== What to work on ==
All lines of the following material must be written out exactly as they appear.

== Data provided ==

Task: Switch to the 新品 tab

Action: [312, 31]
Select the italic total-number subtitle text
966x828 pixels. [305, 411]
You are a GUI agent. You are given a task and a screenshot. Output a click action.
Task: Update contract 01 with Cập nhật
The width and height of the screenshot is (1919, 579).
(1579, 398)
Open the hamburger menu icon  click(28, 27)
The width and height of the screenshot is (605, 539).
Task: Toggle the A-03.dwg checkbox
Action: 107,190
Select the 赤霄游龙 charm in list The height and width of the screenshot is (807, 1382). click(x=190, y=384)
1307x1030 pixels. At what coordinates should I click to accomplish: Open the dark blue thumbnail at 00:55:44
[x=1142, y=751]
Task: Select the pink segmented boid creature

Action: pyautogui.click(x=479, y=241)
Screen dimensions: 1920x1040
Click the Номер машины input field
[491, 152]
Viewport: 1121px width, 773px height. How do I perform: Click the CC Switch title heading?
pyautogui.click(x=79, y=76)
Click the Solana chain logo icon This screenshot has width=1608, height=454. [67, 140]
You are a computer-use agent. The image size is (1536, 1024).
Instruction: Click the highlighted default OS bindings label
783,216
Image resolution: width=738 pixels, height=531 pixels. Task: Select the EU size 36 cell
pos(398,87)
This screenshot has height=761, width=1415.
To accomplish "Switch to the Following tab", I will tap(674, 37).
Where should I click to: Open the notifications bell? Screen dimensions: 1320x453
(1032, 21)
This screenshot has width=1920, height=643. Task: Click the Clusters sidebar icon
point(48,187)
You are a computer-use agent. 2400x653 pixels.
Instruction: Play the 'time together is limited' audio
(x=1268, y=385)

== Exercise response ==
Task: Switch to the 新品 tab

Action: [312, 31]
Select the italic total-number subtitle text
966x828 pixels. [305, 411]
You are a GUI agent. You are given a task and a screenshot. Output a click action.
Task: Update contract 01 with Cập nhật
The width and height of the screenshot is (1919, 579).
(1579, 398)
Open the hamburger menu icon  click(28, 27)
The width and height of the screenshot is (605, 539).
Task: Toggle the A-03.dwg checkbox
Action: 107,190
Select the 赤霄游龙 charm in list The height and width of the screenshot is (807, 1382). click(x=190, y=384)
1307x1030 pixels. At what coordinates should I click to accomplish: Open the dark blue thumbnail at 00:55:44
[x=1142, y=751]
Task: Select the pink segmented boid creature

Action: pyautogui.click(x=479, y=241)
Screen dimensions: 1920x1040
Click the Номер машины input field
[491, 152]
Viewport: 1121px width, 773px height. How do I perform: Click the CC Switch title heading?
pyautogui.click(x=79, y=76)
Click the Solana chain logo icon This screenshot has width=1608, height=454. [67, 140]
You are a computer-use agent. The image size is (1536, 1024).
Instruction: Click the highlighted default OS bindings label
783,216
Image resolution: width=738 pixels, height=531 pixels. Task: Select the EU size 36 cell
pos(398,87)
This screenshot has height=761, width=1415.
To accomplish "Switch to the Following tab", I will tap(674, 37).
Where should I click to: Open the notifications bell? Screen dimensions: 1320x453
(1032, 21)
This screenshot has width=1920, height=643. Task: Click the Clusters sidebar icon
point(48,187)
You are a computer-use agent. 2400x653 pixels.
Instruction: Play the 'time together is limited' audio
(x=1268, y=385)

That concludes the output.